It was the best of weeks. Mornings were cool, low 60s, and no humidity. There was a strange hint of Fall, in mid-August, in the south. So my handy husband Bob decided it was time to paint our six month old fence. A cedar fence can be allowed to grey gracefully over the years; OR you could preserve its beauty by painting it a color (like the black fences that dot Virginia) OR if one prefers, staining it with a natural wood pigment. And so the hunt began.
After much searching and trips to Home Depot, Lowes, and our local Sherwin Williams (SW) store, we picked a stain in its natural cedar color – an oil-based, transparent brownish/red. Bob power washed the fence in preparation and made a deal with a college neighbor to help. We bought 10 gallons of stain, pads, rollers, and all the accoutrements. On Thursday morning we drove to SW to pick up the stain, only to learn from a helpful young salesman named Hunter that a 40% off sale was starting the very next day! Believe me when I say I pleaded with him to sell it to us then and there at the reduced price, but Hunter said, “No can do.”
Meanwhile, in Maui, the death toll was rising from a horrific wildfire. I watched online interviews with people who escaped the inferno by jumping into the ocean and dodging embers for hours. I couldn’t turn away from the drone video of a charred, barren landscape; the historic town of Lahaina looked like the end of the world. In my lifetime, I’ve experienced a flood in NJ, an earthquake in VA, and right before the Covid lockdown, a tornado in TN.
But I’ve never experienced a fire, wild or otherwise. I thought of Hawaii as a uniquely American paradise. I loved climbing over black lava and watching the volcano on the Big island. I loved its people, its food, its culture. I felt a kind of existential, primitive grief for our Mother Earth that triggered my limbic system. Is climate change accelerating – was safety just an illusion – what state/country would be next?
And sure enough, in the middle of staining our fence, a once in a century hurricane was headed for Southern California.
The Grands came over to help Pop Bob for a bit, I frog-taped the iron hardware and ran back to SW since we needed double the amount of stain for our 2,700 sq ft backyard. Ingeniously I picked up a dozen donuts on the way back. Waiting, wondering if the torrential rain heading toward LA – toward my son and his wife, their dog and two cats, living in a beautifully renovated home, on the precipice of a hill overlooking a canyon in LA – might precipitate a mudslide.

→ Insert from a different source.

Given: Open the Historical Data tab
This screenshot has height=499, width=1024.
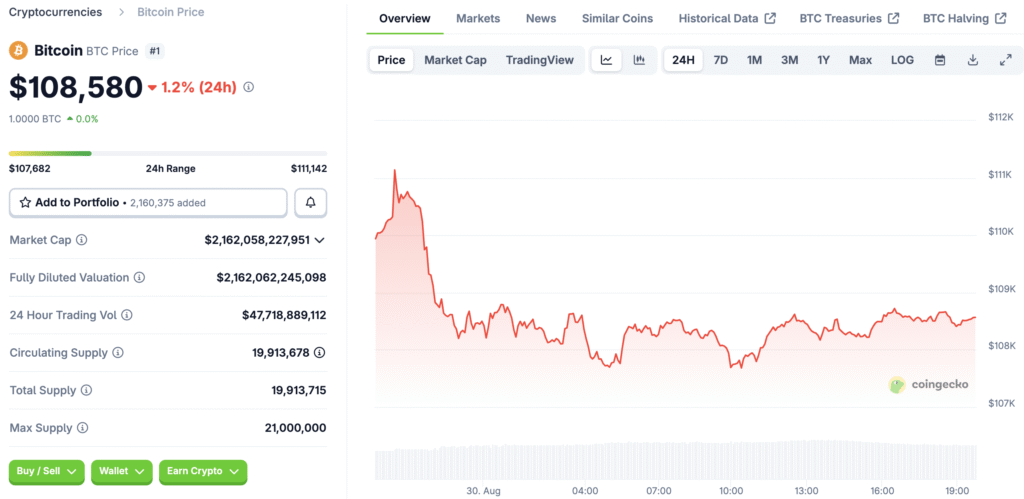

Bob and I met our rollers dripping with stain in the middle of the fence on the east side of the yard Sunday morning. A job that was supposed to take a day, took three. But the fence is finished, the fence that can only protect us from prying eyes and not natural disasters. Our Mark Twain weekend ended with an undertone of terror. Did you know there is a name for the kind of wind that can boost heatwaves and spark wildfires? The wind is called FOHN.
It’s a word that, in German, also means “hairdryer”. And that’s just what it’s like. A hot, dry wind that sweeps down a mountainside, baking everything in its path. It is powerful enough to raise air temperatures by many degrees. This is the strange, and sometimes dangerous, weather event known as Föhn. This year, it has cropped up many times, including during heatwaves where it has pushed temperatures up to unbearable levels in local, literal, hotspots.
https://www.bbc.com/future/article/20230817-the-weird-wind-that-can-supercharge-heatwaves-and-wildfire
This week we will see record high temperatures in Nashville, and the humidity is returning. No rain, all sun for our fence to dry. I will return to my meditative daily pool workouts, and I will listen to our Governor try and change a gun culture by focusing on everything but guns. Can we save our schoolchildren with bullet-poof backpacks? Will this be the best of weeks?